Seated at the vidphone, receiver in hand, Isidore dialed.
“Yeah,” Milt said, “but he shouldn’t have to. And he’s right; the dust has affected you; you’re damn near blind and in a couple of years you won’t be able to hear.”
Sloat said, “It’s got to you, too, Borogrove. Your skin is the color of dog manure.”
On the vidscreen a face appeared, a mitteleuropäische somewhat careful-looking woman who wore her hair in a tight bun. “Yes?” she said.
“M-M-Mrs. Pilsen?” Isidore said, terror spewing through him; he had not thought of it naturally but the owner had a wife, who of course was home. “I want to t-t-talk to you about your c-c-c-c-c-c—” He broke off, rubbed his chin tic-wise. “Your cat.”
“Oh yes, you picked up Horace,” Mrs. Pilsen said. “Did it turn out to be pneumonitis? That’s what Mr. Pilsen thought.”
Isidore said, “Your cat died.”
“Oh no god in heaven.”
“We’ll replace it,” he said. “We have insurance.” He glanced toward Mr. Sloat; he seemed to concur. “The owner of our firm, Mr. Hannibal Sloat—” He floundered. “Will personally—”
“No,” Sloat said, “we’ll give them a check. Sidney’s list price.”
“—will personally pick the replacement cat out for you,” Isidore found himself saying. Having started a conversation which he could not endure, he discovered himself unable to get back out. What he was saying possessed an intrinsic logic which he had no means of halting; it had to grind to its own conclusio
n. Both Mr. Sloat and Milt Borogrove stared at him as he rattled on, “Give us the specifications of the cat you desire. Color, sex, subtype, such as Manx, Persian, Abyssinian—”
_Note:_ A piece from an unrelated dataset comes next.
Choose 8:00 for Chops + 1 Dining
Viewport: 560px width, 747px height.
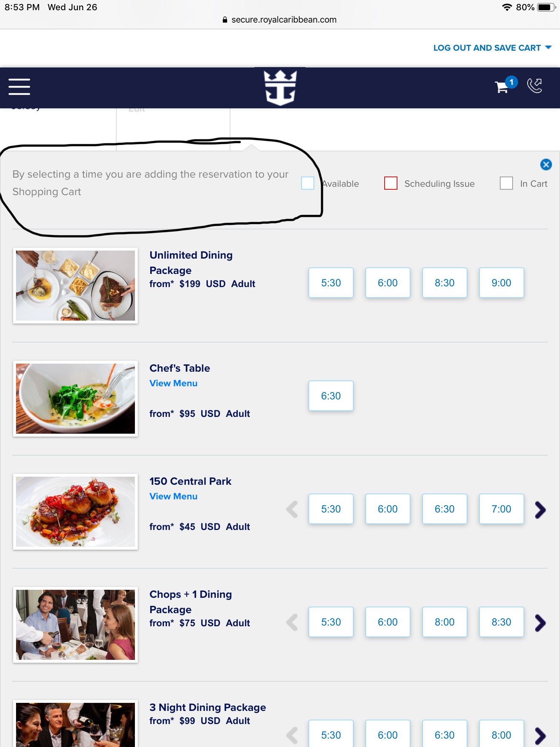[x=445, y=622]
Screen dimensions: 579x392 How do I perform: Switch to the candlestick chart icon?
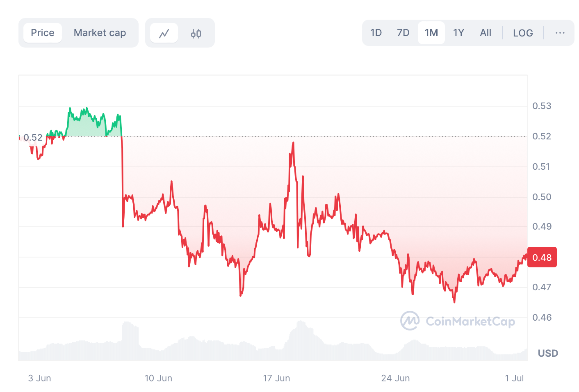point(196,33)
“Horace is dead,” Mrs. Pilsen said.
“He had pneumonitis,” Isidore said. “He died on the trip to the hospital. Our senior staff physician, Dr. Hannibal Sloat, expressed the belief that nothing at this point could have saved him. But isn’t it fortunate, Mrs. Pilsen, that we’re going to replace him. Am I correct?”
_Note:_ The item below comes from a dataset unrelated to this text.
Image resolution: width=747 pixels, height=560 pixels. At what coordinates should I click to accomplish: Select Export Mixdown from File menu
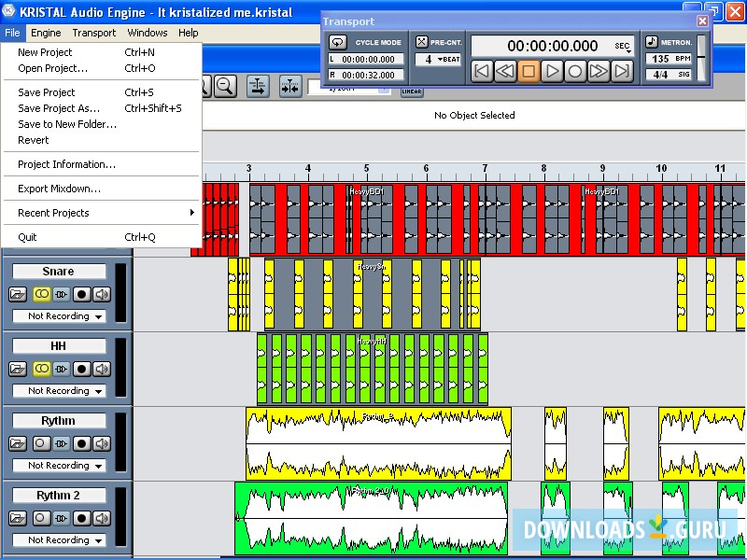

Mrs. Pilsen, tears appearing in her eyes, said, “There is only one cat like Horace. He used to—when he was just a kitten—stand and stare up at us as if asking a question. We never understood what the question was. Maybe now he knows the answer.” Fresh tears appeared. “I guess we all will eventually.”
An inspiration came to Isidore. “What about an exact electric duplicate of your cat? We can have a superb handcrafted job by Wheelright & Carpenter in which every detail of the old animal is faithfully repeated in permanent—”
“Oh that’s dreadful!” Mrs. Pilsen protested. “What are you saying? Don’t tell my husband that; don’t suggest that to Ed or he’ll go mad. He loved Horace more than any cat he ever had, and he’s had a cat since he was a child.”
Taking the vidphone receiver from Isidore, Milt said to the woman, “We can give you a check in the amount of Sidney’s list, or as Mr. Isidore suggested we can pick out a new cat for you. We’re very sorry that your cat died, but as Mr. Isidore pointed out, the cat had pneumonitis, which is almost always fatal.” His tone rolled out professionally; of the three of them at the Van Ness Pet Hospital, Milt performed the best in the matter of business phone calls.